Sorting floating-point values, and NaN
Walter Bright
newshound2 at digitalmars.com
Tue Nov 12 12:39:38 PST 2013
On 11/12/2013 12:24 PM, Andrei Alexandrescu wrote:
> You're young. I guarantee you were to hit NaN whether or not D had anything to
> do with it.
I want to add that NaN has been a reality on x86 machines since about 1983. C
(and C++) compilers for decades have utterly ignored its existence - but that
didn't make it go away. It just meant that things like the fp functions in the
Standard library exhibited undefined behavior with NaNs, which is far worse than
at least having sensible documented behavior.

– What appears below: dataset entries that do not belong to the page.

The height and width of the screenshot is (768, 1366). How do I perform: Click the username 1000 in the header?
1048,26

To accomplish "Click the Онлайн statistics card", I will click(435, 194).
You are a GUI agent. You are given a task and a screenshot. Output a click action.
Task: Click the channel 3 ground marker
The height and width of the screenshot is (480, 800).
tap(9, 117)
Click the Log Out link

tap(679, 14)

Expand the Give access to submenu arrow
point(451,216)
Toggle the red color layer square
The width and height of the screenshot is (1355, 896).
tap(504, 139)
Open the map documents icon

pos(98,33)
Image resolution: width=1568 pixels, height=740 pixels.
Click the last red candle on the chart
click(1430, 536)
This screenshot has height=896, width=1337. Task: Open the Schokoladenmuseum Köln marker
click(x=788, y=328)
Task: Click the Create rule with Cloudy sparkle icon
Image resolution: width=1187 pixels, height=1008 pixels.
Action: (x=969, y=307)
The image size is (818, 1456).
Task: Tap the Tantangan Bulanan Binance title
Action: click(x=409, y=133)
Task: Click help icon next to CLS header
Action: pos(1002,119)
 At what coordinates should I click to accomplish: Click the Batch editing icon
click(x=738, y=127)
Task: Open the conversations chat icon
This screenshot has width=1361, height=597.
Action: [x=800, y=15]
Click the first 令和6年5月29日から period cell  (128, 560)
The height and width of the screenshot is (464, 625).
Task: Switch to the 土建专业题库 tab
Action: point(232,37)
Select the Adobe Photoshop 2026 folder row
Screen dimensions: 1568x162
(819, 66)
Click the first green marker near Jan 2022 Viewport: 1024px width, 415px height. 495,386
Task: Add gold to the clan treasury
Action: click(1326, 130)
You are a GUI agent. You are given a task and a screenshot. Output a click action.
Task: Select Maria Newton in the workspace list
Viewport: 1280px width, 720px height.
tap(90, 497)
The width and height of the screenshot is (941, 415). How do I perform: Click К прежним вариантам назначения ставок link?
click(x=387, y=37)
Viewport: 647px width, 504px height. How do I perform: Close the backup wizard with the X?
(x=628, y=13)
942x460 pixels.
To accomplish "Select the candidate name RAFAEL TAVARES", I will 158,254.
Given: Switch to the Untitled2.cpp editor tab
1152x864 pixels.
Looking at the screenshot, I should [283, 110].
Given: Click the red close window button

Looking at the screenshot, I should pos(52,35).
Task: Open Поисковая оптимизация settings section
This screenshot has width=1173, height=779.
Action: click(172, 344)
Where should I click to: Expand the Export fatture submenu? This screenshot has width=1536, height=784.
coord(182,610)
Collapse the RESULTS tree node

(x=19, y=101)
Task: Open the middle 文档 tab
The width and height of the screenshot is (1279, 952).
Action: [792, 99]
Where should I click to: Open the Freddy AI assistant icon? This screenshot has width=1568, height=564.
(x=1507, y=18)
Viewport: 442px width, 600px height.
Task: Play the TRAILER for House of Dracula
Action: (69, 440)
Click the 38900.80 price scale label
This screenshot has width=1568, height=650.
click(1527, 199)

The C compilers I wrote (and C++) always made an effort to handle NaN correctly
(and overflows, underflows, and subnormals), and I often felt that I was the
only one who cared about it :-)
What D does is simply recognize that NaNs are an inevitable characteristic of
the floating point hardware, and deal with them in the most straightforward
manner practical. Deciding and documenting what .sort should do with NaNs is
part of that. Trying to pretend that NaNs aren't a fact of life with IEEE
floating point hardware is not going to work.
Note:
http://dlang.org/phobos/std_math.html#.exp
and how the behavior with NaN arguments is all carefully documented.